Live album by Hillsong United
- Released: 8 March 2008
- Genre: Contemporary worship music
- Length: 155:04
- Label: Hillsong Music Australia
- Producer: Andrew Crawford, Joel Houston, Jad Gillies

Hillsong United chronology
| All of the Above (2007) | The I Heart Revolution: With Hearts as One (CD) (2008) | Across the Earth: Tear Down the Walls (2009) |

= The I Heart Revolution: With Hearts as One =

The I Heart Revolution: With Hearts as One is the ninth album by Hillsong United and the first of the three-part "I Heart Revolution" project. With Hearts as One was recorded around the world across the span of two years, and contains thirty songs. The album was released in Australia on 8 March 2008, and internationally on various later dates.
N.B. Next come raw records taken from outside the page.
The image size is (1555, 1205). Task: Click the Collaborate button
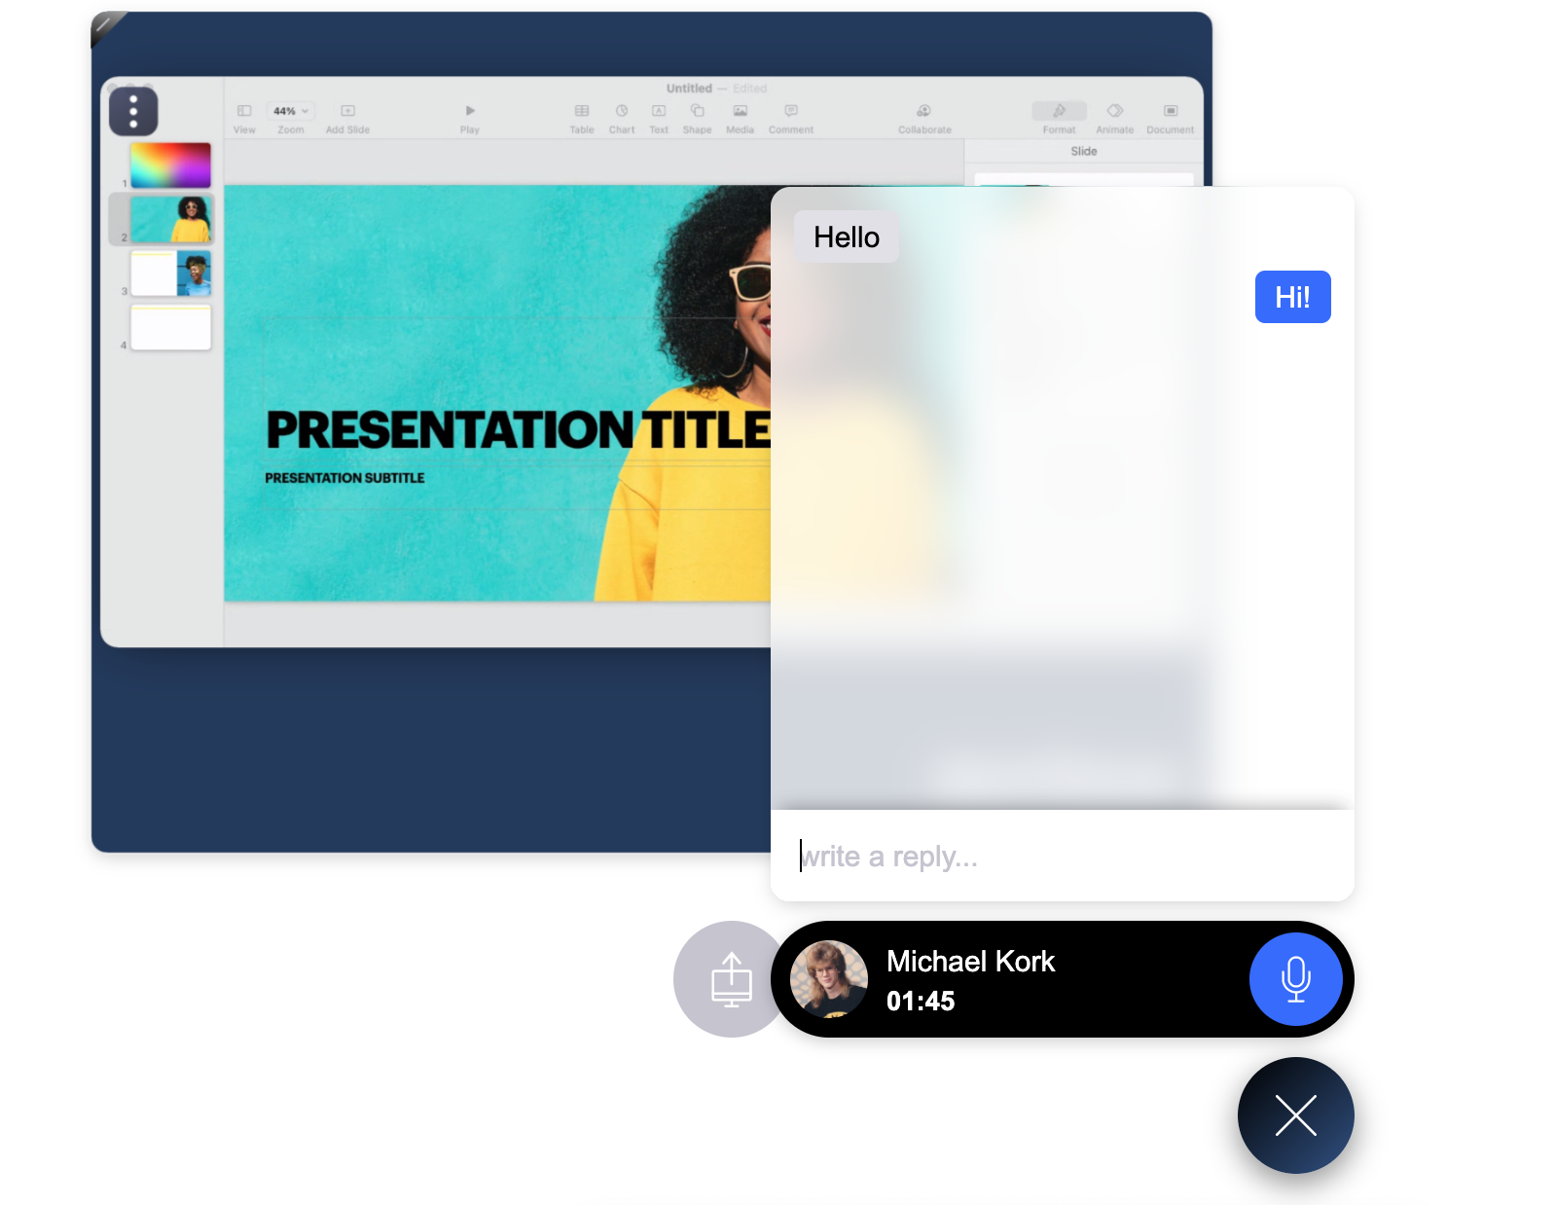(924, 111)
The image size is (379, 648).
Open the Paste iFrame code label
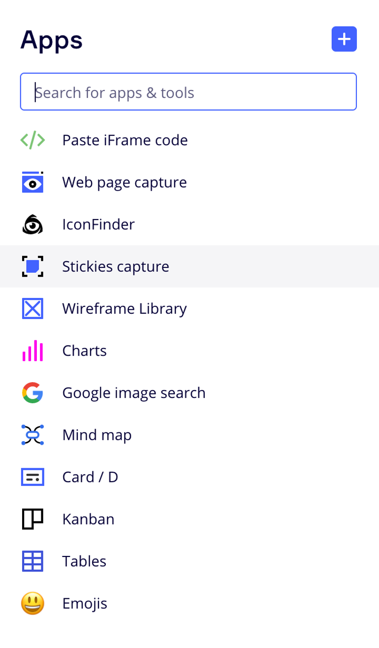coord(125,140)
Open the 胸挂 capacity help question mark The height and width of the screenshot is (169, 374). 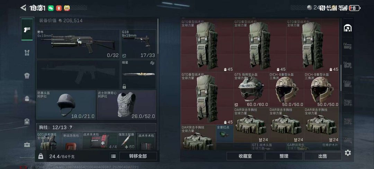71,127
It peaked at No. 8 on the ARIA Albums Chart. The album was initially released in both physical and digital formats, along with a USB release. A companion DVD was also released in September 2008.

The second part, The I Heart Revolution: We're All in This Together, is a feature film documentary which was released in cinemas beginning November 2009.

==Background==
In 2006, Hillsong United's key songwriter and creative director Joel Houston proposed a three-part series of releases under the banner of "The I Heart Revolution", stating it's not about loving revolution, but simply about the revolution of the use of the term "I heart...". The first of these was initially to be the eighth album (and first studio album) by Hillsong United. That album was simply released with the title All of the Above. The second of these to be part of the series was to be an extended play release compiled of performances by Hillsong United's under 21-year-old members. This ended up being released without the I Heart Revolution title also, only under the title In a Valley by the Sea. Finally, having recorded every performance by themselves for the prior two years, Hillsong United decided to release a compilation album comprising the best performances of the best of the whole era of Hillsong United, while including two new songs, "You'll Come", written and performed by Brooke Fraser, and "Love Enough", written by Braden Lang and Scott Ligertwood and performed by Jonathon Douglass, who had previously sung the song for the Under 21 EP, but not for a "full" Hillsong United album. Both of these new songs were performed in Sydney, while all other songs included were from throughout the world. As the album was recorded throughout the world, the cover art also features notable landmarks from throughout the world, including O Cristo Redentor (Christ the Redeemer), which appears two times on the cover, including at the centre of the heart. Others featured include the Empire State Building, the Eiffel Tower, the Colosseum, Big Ben, the Statue of Liberty and various pictures of people from throughout the world.

==Release==

===Formats===

The wristband for The I Heart Revolution: With Hearts as One

As with most albums, it was released as a CD and also on digital music retailers, but was also released on a one gigabyte USB flash drive, enveloped in a black rubber wristband. This USB version included all of the songs in MP3 format, the lyrical overhead master sheets, a PDF copy of the liner sleeve, and the two versions of the album cover.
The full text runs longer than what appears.